Big news in the watch world today as Rolex has been announced as the long-term Official Timekeeper for Formula 1 racing, effective as of the 2013 season. Being both the Official Timekeeper and Official Timepieces of Formula 1 is no small achievement and the role had previously been occupied by brands like Jacques LeMans, Tag Heuer, and most recently Hublot. Being THE watch brand for Formula 1 is a big deal for a number of reasons, most notably the considerable audience attracted by F1. Formula 1 has a global viewership of over 500 million fans, making it one of the most watched sports in the entire world. Combine that audience with branding that is hinged on prestige, innovation, cutting edge technologies, and sporting elements such as team rivalries, big egos, and highly competitive top tier driving and you have an ecosystem that is an ideal platform for promoting a luxury watch brand.
Rolex is an interesting choice as their connection to racing, technology and luxury is easily understood but the overall move is a huge departure from the relative pantomime of Hublot. Rolex is a conservative, insular, and very cautious brand that does not bend for any will but their own. Hublot is, in many ways, their opposite, being an innovative, fast paced, and very flashy brand that effectively echoed the aesthetic of F1. I’ve always thought that the tone of Hublot was a good fit for the grandeur, excess, and theater of Formula 1. Case in point, when F1 owner/dictator Bernie Ecclestone was robbed and beaten up for his Hublot watch (among other items), Hublot and Ecclestone produced the ad seen above, which features a photo of Ecclestone sporting a ripe-looking black eye. From a historical standpoint, Rolex is the natural choice as they have been involved with motorsports for decades as well as maintaining a varied portfolio of sports sponsorships in yachting, skiing, tennis, golf, and equestrianism. Motorsport has always been part of Rolex’s brand image and they have been directly involved with events like the 24 Hours at Daytona, the Goodwood Revival, and they are the also the Official Timekeeper for the prestigious 24 Hours of Le Mans. While it seems almost a natural progression that Rolex would eventually connect with Formula 1, I don’t expect this new relationship to look anything like the previous one shared with Hublot. To contrast the differences between these two brands, simply look at these examples of their advertising (each are the result of partnerships within professional motorsports).

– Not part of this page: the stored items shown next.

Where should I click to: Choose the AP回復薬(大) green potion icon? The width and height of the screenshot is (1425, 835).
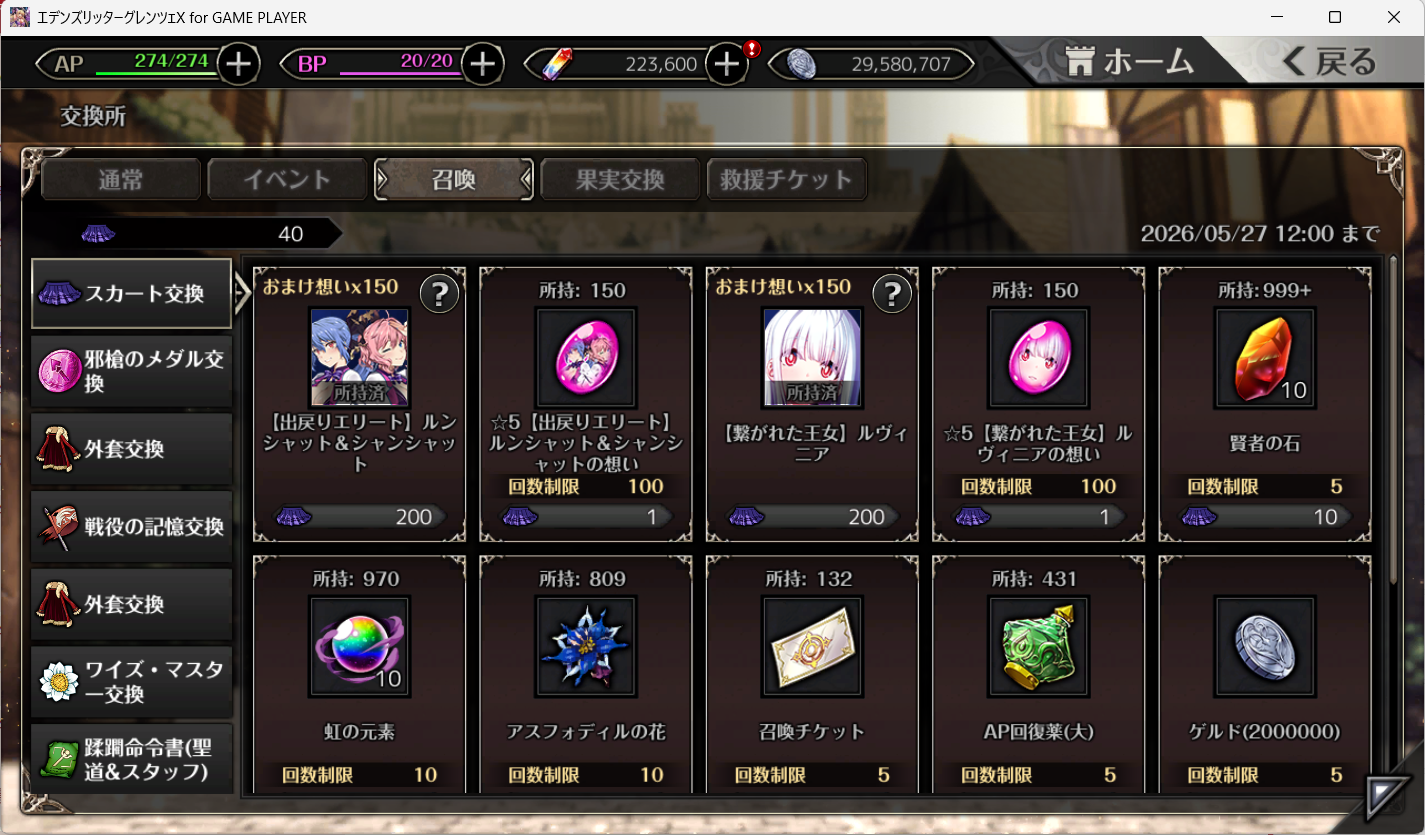coord(1038,646)
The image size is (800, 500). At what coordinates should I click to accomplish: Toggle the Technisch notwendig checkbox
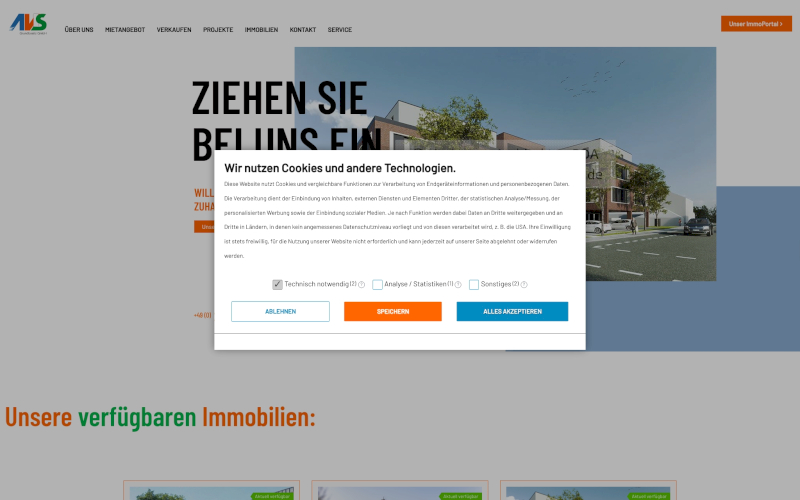[277, 284]
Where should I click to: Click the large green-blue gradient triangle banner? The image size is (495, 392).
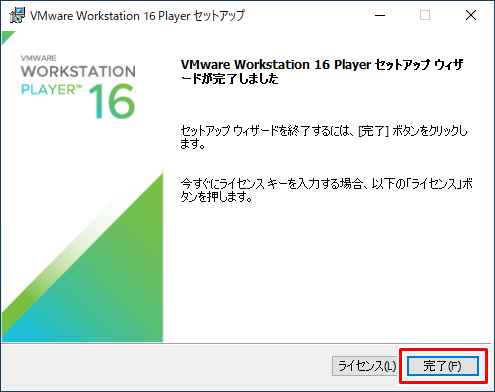pyautogui.click(x=82, y=256)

The Hublot partnership (which began March of 2010) will come to a close at the end of this year despite what seemed like a good relationship between Ecclestone (F1) and Jean-Claude Biver (Hublot). One has to wonder if there was love lost between the two organizations or if this change is of a purely financial nature. A partnership such as this is undoubtedly expensive for the watch brand and Rolex has the deep pockets needed to fund a global program that would include advertising, promotional considerations and, using Hublot as an example, special edition watches.

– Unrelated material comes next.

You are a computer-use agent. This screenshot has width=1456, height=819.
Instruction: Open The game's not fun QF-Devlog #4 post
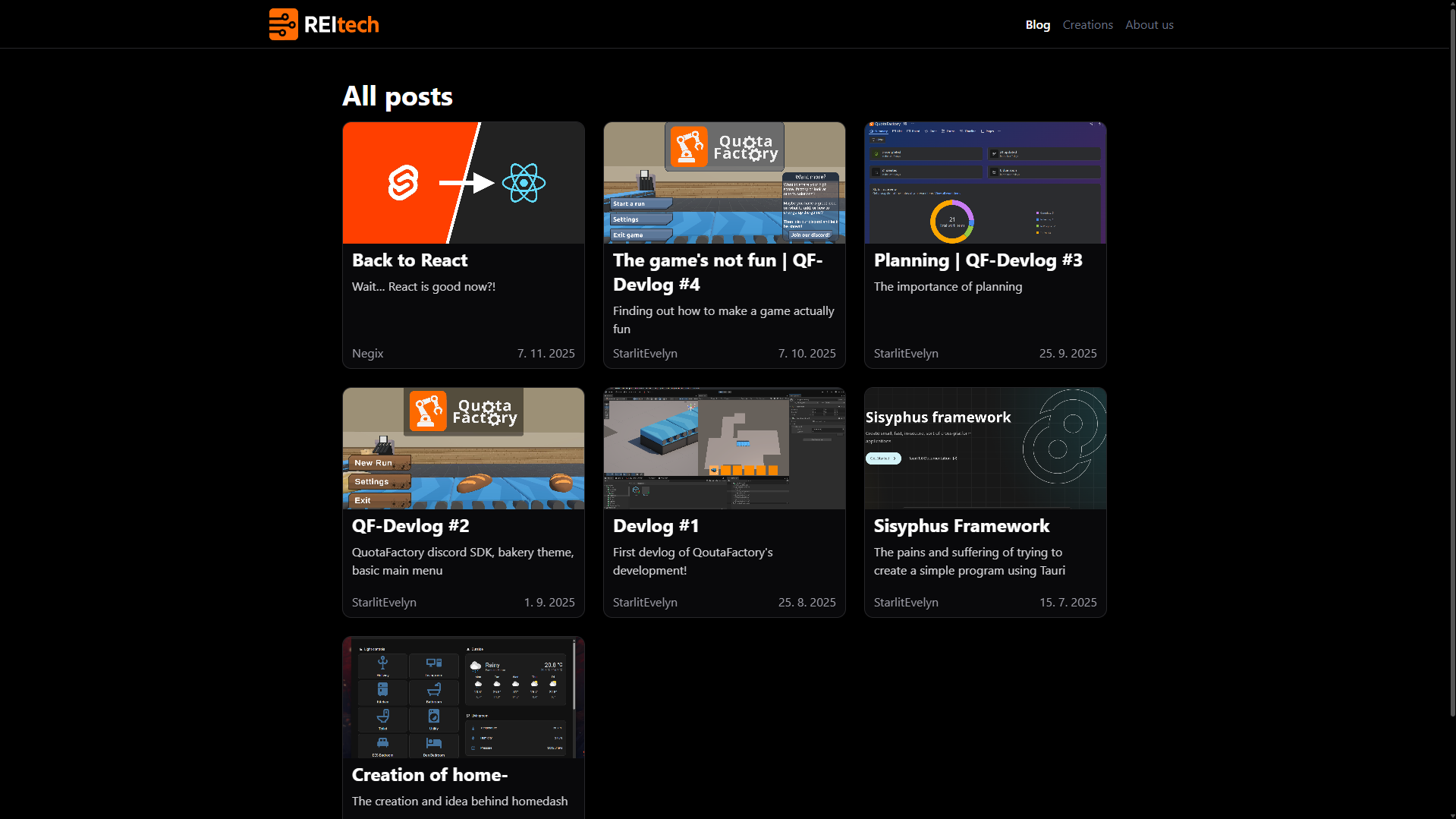(717, 272)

While it was easy to understand Hublot producing a wild looking promotional model like the F1 King Power Austin Limited Edition, can you honestly imagine Rolex following in step? It’s nearly impossible to envision a Rolex slathered in F1 branding, sporting a brake rotor bezel and produced solely to promote a new stop on the race calendar. What is both possible and exciting is the idea that Rolex will leverage this new F1 partnership to launch an update to the Daytona. The Daytona is Rolex’s famous and somewhat long-in-the-tooth racing chronograph which has been connected to professional racing since its initial debut in 1963. The current Daytona is due for an update and Formula 1 would make for a fitting platform from which to launch the next generation of Rolex’s iconic race chronograph (maybe a 50th Anniversary edition?). So, while it is unlikely that we will see a Rolex play host to any considerable F1 branding, the partnership between Rolex and Formula 1 translates to massive exposure that may be the ideal stage for announcing a new Daytona. With the 2013 F1 season kicking off in Australia on the 17th of March, it’s anyone’s guess what we might see at Baselworld only a month later.